======== Extract to read ========

# From `gtfs_dataset_key` to `organization_source_record_id` for open data portal

* Move to what Caltrans is trying to implement: `agency_id`. 
* Our closest equivalent is `organization_source_record_id`
* Need new Airtable column that reflects this and isn't going to create fanout
* There are a couple of `gtfs_dataset_key` values that have multiple organizations associated
   * if it's combined feed (VCTC), it needs to reflect one organization for export
   * Bay Area combined feed is not used for RT, we are using agency subfeeds already
   * Foothill Transit / Duarte is another one that should appear as Foothill

In [None]:
import os
os.environ['USE_PYGEOS'] = '0'

import dask.dataframe as dd
import dask_geopandas as dg
import geopandas as gpd
import pandas as pd

from calitp_data_analysis.tables import tbls
from siuba import *

from shared_utils import gtfs_utils_v2, portfolio_utils, utils
from segment_speed_utils import helpers
from segment_speed_utils.project_vars import SEGMENT_GCS, analysis_date

In [None]:
CONFIG_PATH = "./scripts/config.yml"

======== Data lines ========

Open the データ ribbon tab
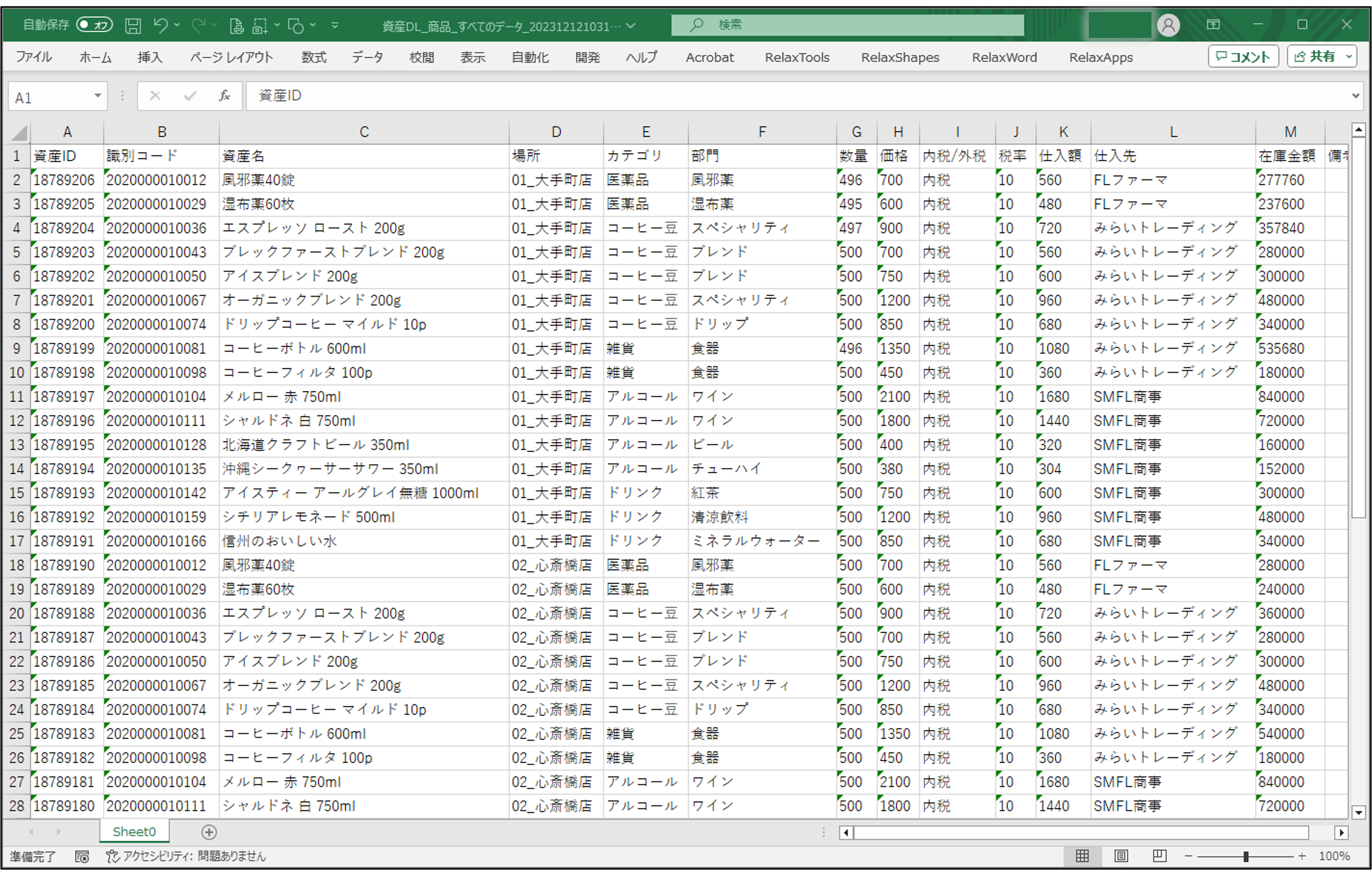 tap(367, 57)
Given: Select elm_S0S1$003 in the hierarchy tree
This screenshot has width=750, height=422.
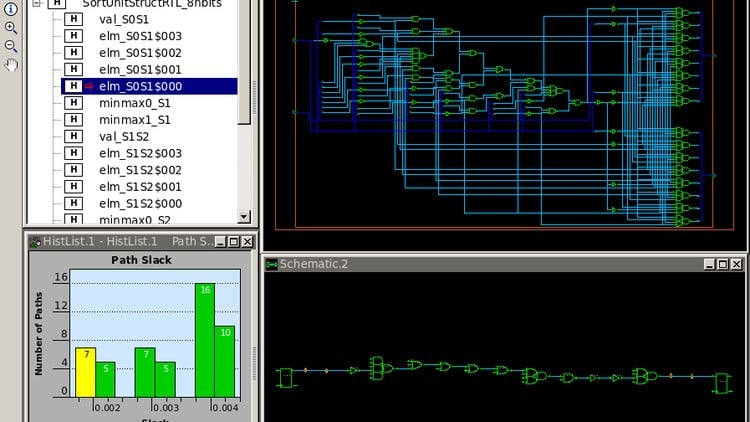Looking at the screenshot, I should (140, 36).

========

_Exercise description:_
Please copy out the whole notebook extract on moving from `gtfs_dataset_key` to `organization_source_record_id`, character for character. You won't need the material for this.

_Task result:_
# From `gtfs_dataset_key` to `organization_source_record_id` for open data portal

* Move to what Caltrans is trying to implement: `agency_id`. 
* Our closest equivalent is `organization_source_record_id`
* Need new Airtable column that reflects this and isn't going to create fanout
* There are a couple of `gtfs_dataset_key` values that have multiple organizations associated
   * if it's combined feed (VCTC), it needs to reflect one organization for export
   * Bay Area combined feed is not used for RT, we are using agency subfeeds already
   * Foothill Transit / Duarte is another one that should appear as Foothill

In [None]:
import os
os.environ['USE_PYGEOS'] = '0'

import dask.dataframe as dd
import dask_geopandas as dg
import geopandas as gpd
import pandas as pd

from calitp_data_analysis.tables import tbls
from siuba import *

from shared_utils import gtfs_utils_v2, portfolio_utils, utils
from segment_speed_utils import helpers
from segment_speed_utils.project_vars import SEGMENT_GCS, analysis_date

In [None]:
CONFIG_PATH = "./scripts/config.yml"